A few hours later, Jeannie said she started feeling funny--and it only got worse when she got to the bathroom. She tried to get to her phone, but before she could make it back to the other room in their suite, she passed out. The next thing she knew, she was in the hospital, unable to speak. She asked her husband, Jeff, Sr. about Jeffrey--and Jeff, Sr. told her Jeffrey hadn't made it. By coincidence, the same EMTs who responded to the 911 call were the same ones who had come out in April when the Jenkinses died. A hazmat team pinpointed the cause--the indoor pool heater. The exhaust pipe, located directly under room 225, had several leaks and was propped up with a videotape and an ice bucket. As a result, rather than safely pump CO outside, it was staying inside--and going into the rooms above it.

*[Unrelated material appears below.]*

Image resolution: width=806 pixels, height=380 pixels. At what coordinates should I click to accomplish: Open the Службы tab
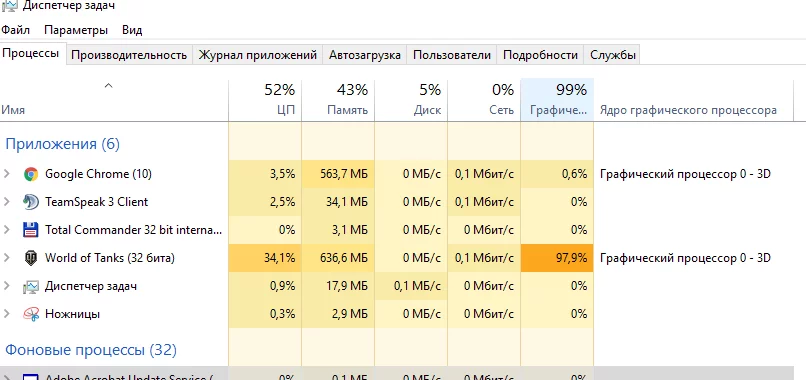[613, 55]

The 20/20 piece includes two particularly sickening revelations. For instance, the Jenkinses' relatives suspected almost immediately that Daryl and Shirley had died of carbon monoxide, and warned the hotel. Despite this, the room was reopened only a month later. Mallatere, however, says the authorities never told him there was any carbon monoxide risk. To my mind, both Mallatere and medical examiner Brent Hall share blame. Hall's failure to expedite the blood tests on the Jenkinses is inexcusable--after all, shouldn't a perfectly healthy couple dying out of nowhere cause red flags? Indeed, to my mind the only reason Hall isn't up on charges himself is because North Carolina contracts out medical examinations, meaning that it's debatable whether he was a "public official." If it turns out he does meet that definition, his failure to expedite the tests and alert local authorities once the results came back are unquestionably actionable under North Carolina law. But even without any official warning, you'd think hearing "carbon monoxide" would set off alarm bells in any hotel owner's mind.
Also, three weeks after the Jenkinses died, 10 girls were sickened at Levi Solinski's 13th birthday party that took place in room 325--one floor above room 225. Levi's mother, Serene, told the front desk in no uncertain terms that there was an environmental hazard in the room. However, Mallatere says that he was never informed of this.
Some good has come out of this. North Carolina has enacted laws requiring CO detectors in hotel rooms. The Williamses are starting a foundation in their son's name. Additionally, prosecutors are still trying to determine whether anyone else's nonfeasance adds up to criminal conduct. Still, one thing's for certain--heads need to roll and people need to go to jail for this.